Dietro l'aura patinata dei celebri 'habanos' si nasconde una realtà che sa di repressione e sfruttamento.

(Keystone-ATS) Ad ammetterlo per la prima volta è l’azienda statale cubana Tabacuba, che ha confermato quanto denunciato dall’ong Prisoners Defenders nel suo rapporto del 15 settembre scorso: centinaia di detenuti cubani, pagati meno di otto dollari al mese, sono costretti a lavorare fino a 14 ore al giorno per confezionare i sigari simbolo del lusso caraibico.

La stessa Habanos S.A. (società mista che gestisce il commercio mondiale dei sigari cubani) ha ribadito l’uso di reclusi in alcune carceri dell’isola per la sua produzione. In una dichiarazione raccolta dal sito specializzato Halfwheel, si precisa che l’iniziativa, gestita insieme a Tabacuba, ha come obiettivo “offrire una formazione professionale” ai detenuti, per favorirne l’integrazione futura.

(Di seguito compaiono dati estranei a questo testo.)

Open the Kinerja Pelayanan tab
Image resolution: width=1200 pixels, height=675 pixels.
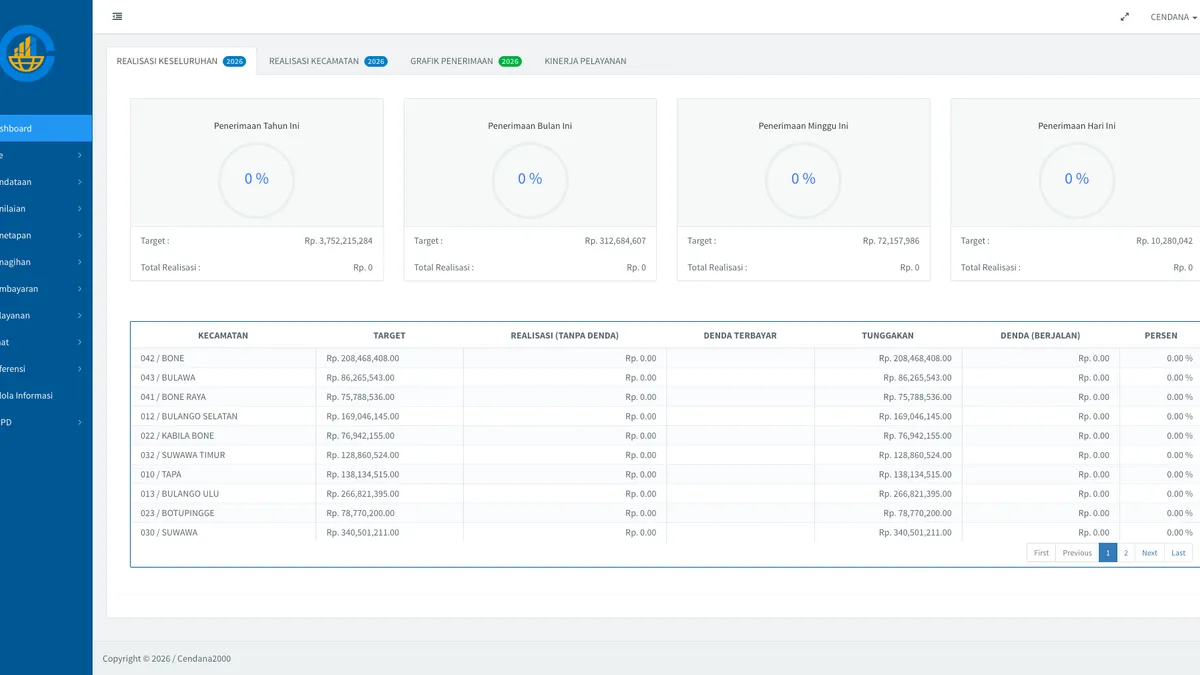point(586,61)
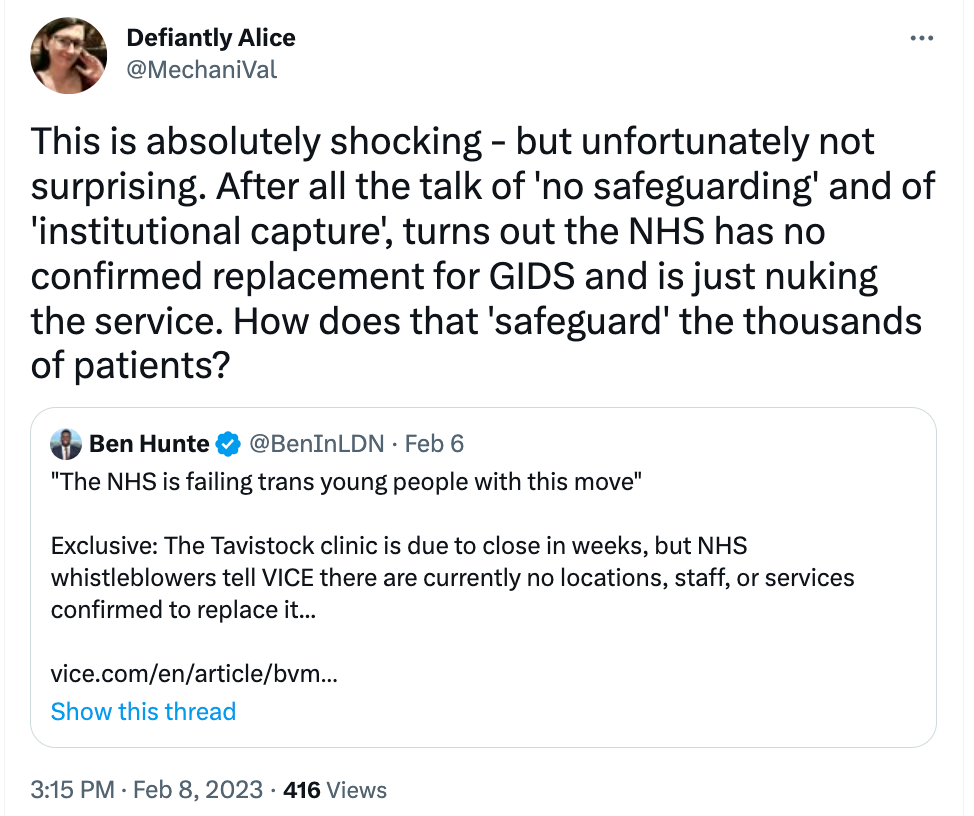The height and width of the screenshot is (816, 974).
Task: Click Ben Hunte's blue verified badge
Action: pyautogui.click(x=229, y=443)
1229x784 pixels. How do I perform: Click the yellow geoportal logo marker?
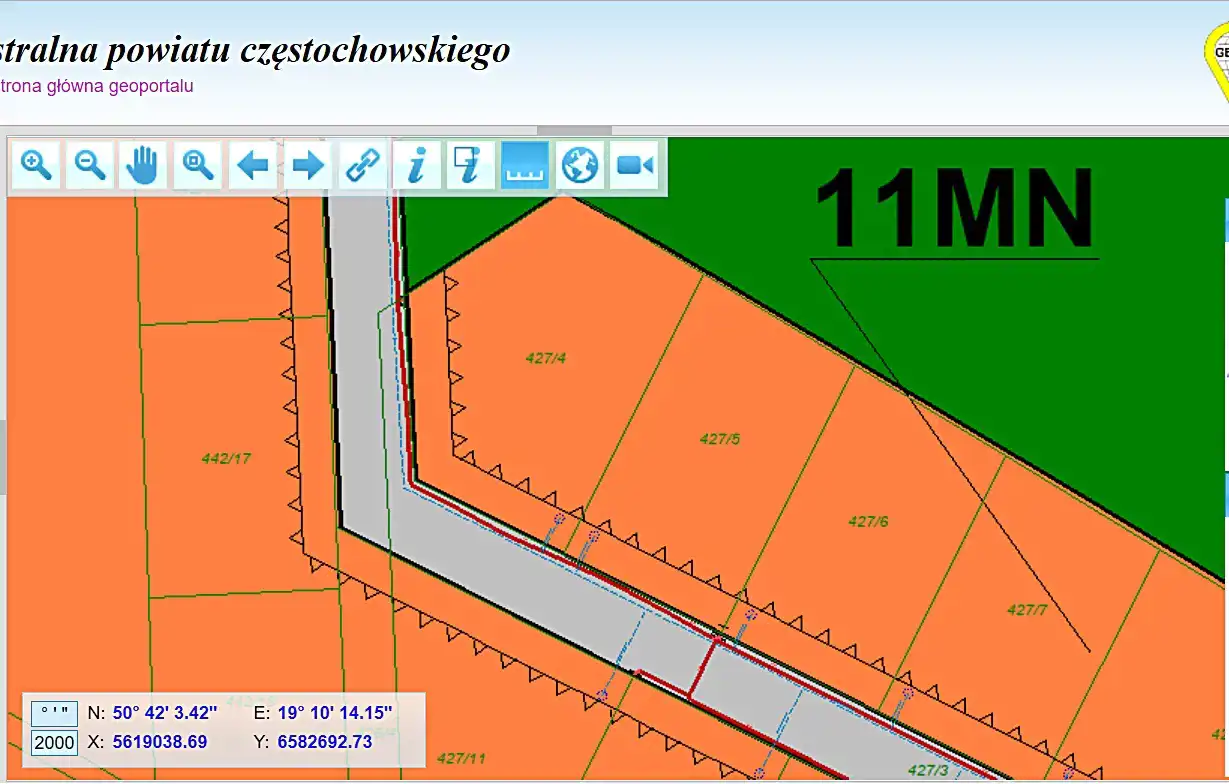[1218, 58]
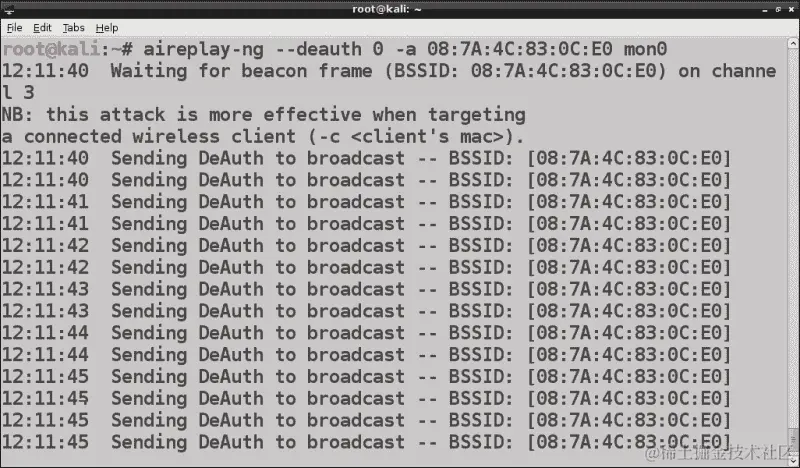This screenshot has height=468, width=800.
Task: Close the root@kali terminal window
Action: pos(791,9)
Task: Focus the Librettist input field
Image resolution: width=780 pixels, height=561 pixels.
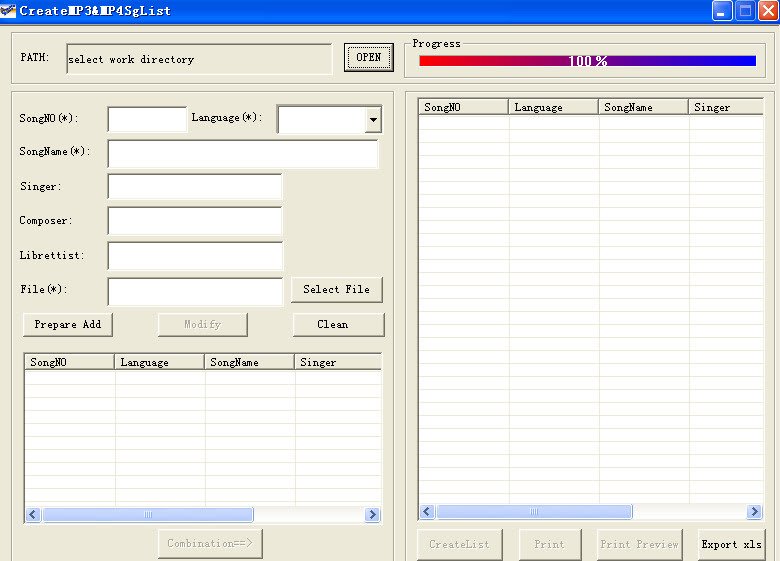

Tabacuba sottolinea a sua volta che la partecipazione è “volontaria” e che ai prigionieri vengono riconosciuti compensi e benefici penitenziari. La produzione nei centri di detenzione – si legge ancora nella nota – utilizza le stesse risorse e controlli di qualità delle fabbriche tradizionali, ma ha un valore “simbolico” e non incide sul mercato.